That’s the key to conquering your procrastination: admit that that’s what you do, and learn to laugh at yourself. If you can accept that you will procrastinate, and that as a writer, it’s your default setting, you can conquer it.
Let’s look at three ways to help you to do that.
1. See through your excuses: admit that you procrastinate, and accept it
Can you admit that you procrastinate? Can you accept that your excuses are just that, excuses?
Your excuses can include:
- I’m too busy to think about my novel right now;
- I’m feeling unwell, I can’t write with a headache;
- I need to wash my car/ do the laundry/ clean the floors/ wash the dog etc…
- I need better ideas, everything I write is trite, it’s been done before;
- I need to work on my plot;
- My characters are dead, I need a way to make them come alive…
- I need to do more research;
- I need… (fill in the blank.)
Each and every excuse, no matter how true it is, is just an excuse.
Admit that you procrastinate — and quash your guilt. Procrastination stems from fear, and we all procrastinate. When you accept that, you’ll be able to see through all your excuses, and will write anyway — no matter how many excuses you have for not writing.
2. Write 50 words a day of your WIP, on your phone, or tablet
You’re procrastinating. Allow yourself to do that.
Just do one simple thing. Grab your cell phone, and write 50 words a day of your WIP, every day.

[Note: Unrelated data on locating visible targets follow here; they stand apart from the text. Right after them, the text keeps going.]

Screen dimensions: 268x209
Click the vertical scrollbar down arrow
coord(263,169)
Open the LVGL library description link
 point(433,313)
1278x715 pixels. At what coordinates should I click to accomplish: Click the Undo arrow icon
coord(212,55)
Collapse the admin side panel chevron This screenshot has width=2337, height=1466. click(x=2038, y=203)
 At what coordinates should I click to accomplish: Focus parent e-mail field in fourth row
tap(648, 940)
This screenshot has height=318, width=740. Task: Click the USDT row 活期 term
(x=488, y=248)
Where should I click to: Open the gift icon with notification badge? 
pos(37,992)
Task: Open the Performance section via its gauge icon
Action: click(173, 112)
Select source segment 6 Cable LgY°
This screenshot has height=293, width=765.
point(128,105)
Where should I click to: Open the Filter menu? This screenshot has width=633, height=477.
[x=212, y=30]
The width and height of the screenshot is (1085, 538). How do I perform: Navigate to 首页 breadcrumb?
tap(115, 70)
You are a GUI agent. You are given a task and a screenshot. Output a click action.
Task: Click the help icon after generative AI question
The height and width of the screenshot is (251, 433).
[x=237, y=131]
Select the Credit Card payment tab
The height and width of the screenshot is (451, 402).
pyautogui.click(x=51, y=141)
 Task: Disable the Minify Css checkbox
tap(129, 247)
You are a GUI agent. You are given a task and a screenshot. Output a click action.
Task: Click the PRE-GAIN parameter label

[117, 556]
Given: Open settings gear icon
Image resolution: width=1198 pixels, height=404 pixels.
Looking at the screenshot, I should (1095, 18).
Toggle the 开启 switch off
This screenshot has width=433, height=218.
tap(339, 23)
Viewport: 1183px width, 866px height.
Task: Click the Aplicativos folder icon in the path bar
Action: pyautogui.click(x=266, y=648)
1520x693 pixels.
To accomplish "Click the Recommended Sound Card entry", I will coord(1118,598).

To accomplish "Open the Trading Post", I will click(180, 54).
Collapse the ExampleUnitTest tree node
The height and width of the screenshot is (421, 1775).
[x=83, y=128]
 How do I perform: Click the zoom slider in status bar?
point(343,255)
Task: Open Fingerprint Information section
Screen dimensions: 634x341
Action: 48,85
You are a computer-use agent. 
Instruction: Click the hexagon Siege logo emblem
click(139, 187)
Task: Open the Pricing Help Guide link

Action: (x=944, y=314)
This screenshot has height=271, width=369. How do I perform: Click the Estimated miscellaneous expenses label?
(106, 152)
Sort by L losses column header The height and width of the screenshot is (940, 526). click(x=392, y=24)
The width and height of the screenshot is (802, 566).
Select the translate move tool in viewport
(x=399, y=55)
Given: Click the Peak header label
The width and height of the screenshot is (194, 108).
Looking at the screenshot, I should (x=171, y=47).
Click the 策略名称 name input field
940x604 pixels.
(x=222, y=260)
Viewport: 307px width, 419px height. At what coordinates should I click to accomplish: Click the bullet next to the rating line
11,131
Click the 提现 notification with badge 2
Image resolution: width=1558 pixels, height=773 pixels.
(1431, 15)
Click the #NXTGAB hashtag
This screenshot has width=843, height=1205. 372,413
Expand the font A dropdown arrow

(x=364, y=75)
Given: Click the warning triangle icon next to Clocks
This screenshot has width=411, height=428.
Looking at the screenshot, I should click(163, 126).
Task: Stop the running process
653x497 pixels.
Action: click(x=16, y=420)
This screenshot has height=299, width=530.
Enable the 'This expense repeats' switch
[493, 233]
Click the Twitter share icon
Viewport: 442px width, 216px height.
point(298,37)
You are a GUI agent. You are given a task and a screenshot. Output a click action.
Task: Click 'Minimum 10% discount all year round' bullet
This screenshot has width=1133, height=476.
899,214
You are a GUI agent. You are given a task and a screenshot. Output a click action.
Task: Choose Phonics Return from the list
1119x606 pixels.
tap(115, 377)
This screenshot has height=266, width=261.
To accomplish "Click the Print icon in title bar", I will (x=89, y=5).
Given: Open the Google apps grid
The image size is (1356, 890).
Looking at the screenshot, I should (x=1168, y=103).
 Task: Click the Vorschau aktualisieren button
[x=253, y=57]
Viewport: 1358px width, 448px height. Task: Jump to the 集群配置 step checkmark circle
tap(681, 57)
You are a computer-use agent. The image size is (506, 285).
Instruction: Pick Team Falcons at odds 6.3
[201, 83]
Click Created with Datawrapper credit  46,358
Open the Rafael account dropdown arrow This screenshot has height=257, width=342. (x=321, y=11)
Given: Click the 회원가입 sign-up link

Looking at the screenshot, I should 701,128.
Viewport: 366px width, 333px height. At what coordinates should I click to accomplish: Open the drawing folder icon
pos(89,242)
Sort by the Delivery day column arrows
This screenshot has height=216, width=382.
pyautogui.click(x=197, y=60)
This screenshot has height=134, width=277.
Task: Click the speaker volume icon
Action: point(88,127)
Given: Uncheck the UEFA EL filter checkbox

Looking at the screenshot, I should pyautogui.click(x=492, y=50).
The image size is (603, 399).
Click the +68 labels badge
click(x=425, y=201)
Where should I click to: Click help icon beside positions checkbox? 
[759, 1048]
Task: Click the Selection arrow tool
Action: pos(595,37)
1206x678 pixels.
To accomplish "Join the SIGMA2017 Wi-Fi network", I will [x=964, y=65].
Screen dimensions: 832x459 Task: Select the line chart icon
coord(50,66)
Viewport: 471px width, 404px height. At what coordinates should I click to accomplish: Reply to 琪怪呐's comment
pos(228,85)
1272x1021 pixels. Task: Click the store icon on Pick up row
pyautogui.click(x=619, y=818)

Why a cell phone? Because your phone ensures that you can write your 50 words a day anywhere. Chances are that your procrastination has woken up your inner censor. He’s fierce, and will overwhelm you if you try to write formally.
Writing on your phone is non-threatening. You’re just playing, and your inner censor won’t object to that.
3. Be outrageous: blow up your novel and get your inspiration back
When we’re procrastinating, we’re taking our WIP too seriously. Such seriousness is the enemy of creativity and inspiration.
Blow up your novel. Do things differently.
You could:
- Eliminate a character, and revise your WIP to make adjustments for this;
- Add a dead body — as Raymond Chandler suggested: “When in doubt, have a man come through a door with a gun in his hand.”
- Change your point of view character;
- Turn your novel into a different genre. Make your mystery a romance. Make your thriller a fantasy novel — bring on a vampire. 🙂
It doesn’t matter what you do. Your aim is to get excited, and get inspired.
Blowing things up can be scary. But why not try it? What you’ve written isn’t inspiring you, otherwise you wouldn’t be procrastinating.
Blowing things up has worked for me, and for other authors too. Couldn’t hurt, right?
Duplicate your WIP’s file, and save it under a new name. If your experiment doesn’t work, you can always go back to the old version.